» **Passage shown**:
··········

2015-06-25 Thread Wu, Feng


> -Original Message-
> From: Joerg Roedel [mailto:j...@8bytes.org]
> Sent: Wednesday, June 24, 2015 11:46 PM
> To: Alex Williamson
> Cc: Wu, Feng; Eric Auger; Avi Kivity; kvm@vger.kernel.org;
> linux-ker...@vger.kernel.org; pbonz...@redhat.com; mtosa...@redhat.com
> Subject: Re: [v4 08/16] KVM: kvm-vfio: User API for IRQ forwarding
> 
> On Thu, Jun 18, 2015 at 02:04:08PM -0600, Alex Williamson wrote:
> > There are plenty of details to be filled in,
> 
> I also need to fill plenty of details in my head first, so here are some
> suggestions based on my current understanding. Please don't hesitate to
> correct me if where I got something wrong.
> 
> So first I totally agree that the handling of PI/non-PI configurations
> should be transparent to user-space.

After thinking about this a bit more, I recall that why I used user-space
to trigger the IRTE update for posted-interrupts, here is the reason:

Let's take MSI for an example:
When guest updates the MSI configuration, here is the code path in
QEMU and KVM:

vfio_update_msi() --> vfio_update_kvm_msi_virq() -->
kvm_irqchip_update_msi_route() --> kvm_update_routing_entry() -->
kvm_irqchip_commit_routes() --> kvm_irqchip_commit_routes() -->
KVM_SET_GSI_ROUTING --> kvm_set_irq_routing()

It will finally go to kvm_set_irq_routing() in KVM, there are two problem:
1. It use RCU in this function, it is hard to find which entry in the irq 
routing
  table is being updated.
2. Even we find the updated entry, it is hard to find the associated assigned
  device with this irq routing entry.

So I used a VFIO API to notify KVM the updated MSI/MSIx configuration and
the associated assigned devices. I think we need to find a way to address
the above two issues before going forward. Alex, what is your opinion?
Thanks a lot!

Thanks,
Feng


> 
> I read a bit through the VT-d spec, and my understanding of posted
> interrupts so far is that:
> 
>   1) Each VCPU gets a PI-Descriptor with its pending Posted
>  Interrupts. This descriptor needs to be updated when a VCPU
>  is migrated to another PCPU and should thus be under control
>  of KVM.

··········

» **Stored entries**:
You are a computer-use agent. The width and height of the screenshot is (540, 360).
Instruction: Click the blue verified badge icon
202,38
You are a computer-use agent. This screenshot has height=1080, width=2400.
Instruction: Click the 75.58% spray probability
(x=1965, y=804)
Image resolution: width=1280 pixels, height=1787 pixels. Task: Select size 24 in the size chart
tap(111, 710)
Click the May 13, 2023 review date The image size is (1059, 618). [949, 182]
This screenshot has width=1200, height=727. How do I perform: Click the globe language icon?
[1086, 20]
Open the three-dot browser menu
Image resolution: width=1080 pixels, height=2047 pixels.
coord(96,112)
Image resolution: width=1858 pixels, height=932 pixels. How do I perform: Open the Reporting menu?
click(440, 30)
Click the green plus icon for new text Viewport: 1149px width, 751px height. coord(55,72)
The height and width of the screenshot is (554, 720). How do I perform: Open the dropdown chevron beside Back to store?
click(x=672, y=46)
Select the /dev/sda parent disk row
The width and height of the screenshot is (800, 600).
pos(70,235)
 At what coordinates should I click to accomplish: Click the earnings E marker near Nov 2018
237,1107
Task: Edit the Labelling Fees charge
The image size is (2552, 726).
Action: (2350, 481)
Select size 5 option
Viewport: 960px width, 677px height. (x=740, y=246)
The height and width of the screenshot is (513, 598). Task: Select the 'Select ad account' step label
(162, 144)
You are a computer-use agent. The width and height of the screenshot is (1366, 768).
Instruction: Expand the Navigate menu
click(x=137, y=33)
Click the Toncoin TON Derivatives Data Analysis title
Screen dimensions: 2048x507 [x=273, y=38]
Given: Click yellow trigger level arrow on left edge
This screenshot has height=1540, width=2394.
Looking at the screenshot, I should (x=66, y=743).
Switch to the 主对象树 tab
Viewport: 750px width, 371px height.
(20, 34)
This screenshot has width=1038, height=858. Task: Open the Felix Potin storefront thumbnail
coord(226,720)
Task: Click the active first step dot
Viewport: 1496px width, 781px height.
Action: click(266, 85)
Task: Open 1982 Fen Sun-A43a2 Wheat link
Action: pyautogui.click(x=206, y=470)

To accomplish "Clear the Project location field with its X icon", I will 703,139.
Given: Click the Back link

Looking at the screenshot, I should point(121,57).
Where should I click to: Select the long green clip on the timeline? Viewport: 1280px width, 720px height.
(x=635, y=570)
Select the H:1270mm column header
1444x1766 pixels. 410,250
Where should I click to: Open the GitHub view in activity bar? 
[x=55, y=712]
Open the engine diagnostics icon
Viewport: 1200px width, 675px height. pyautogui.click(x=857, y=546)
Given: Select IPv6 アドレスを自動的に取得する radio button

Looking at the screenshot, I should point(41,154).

··········

» **Problems and tasks**:
a. Repeat the email from "Let's take MSI" up to and including "KVM_SET_GSI_ROUTING --> kvm_set_irq_routing()", swapping "guest" for "virtual machine".
b. Answer these questions about the email:
(i) In which KVM function does the code path for an MSI update finally end up?
(ii) What does the first listed problem say that function uses?
(iii) According to the reading of the VT-d spec, what does each VCPU get?
These rows come from a separate source.

» **Per-task outputs**:
a.
Let's take MSI for an example:
When virtual machine updates the MSI configuration, here is the code path in
QEMU and KVM:

vfio_update_msi() --> vfio_update_kvm_msi_virq() -->
kvm_irqchip_update_msi_route() --> kvm_update_routing_entry() -->
kvm_irqchip_commit_routes() --> kvm_irqchip_commit_routes() -->
KVM_SET_GSI_ROUTING --> kvm_set_irq_routing()

b.
(i) kvm_set_irq_routing()
(ii) RCU
(iii) A PI-Descriptor with its pending Posted Interrupts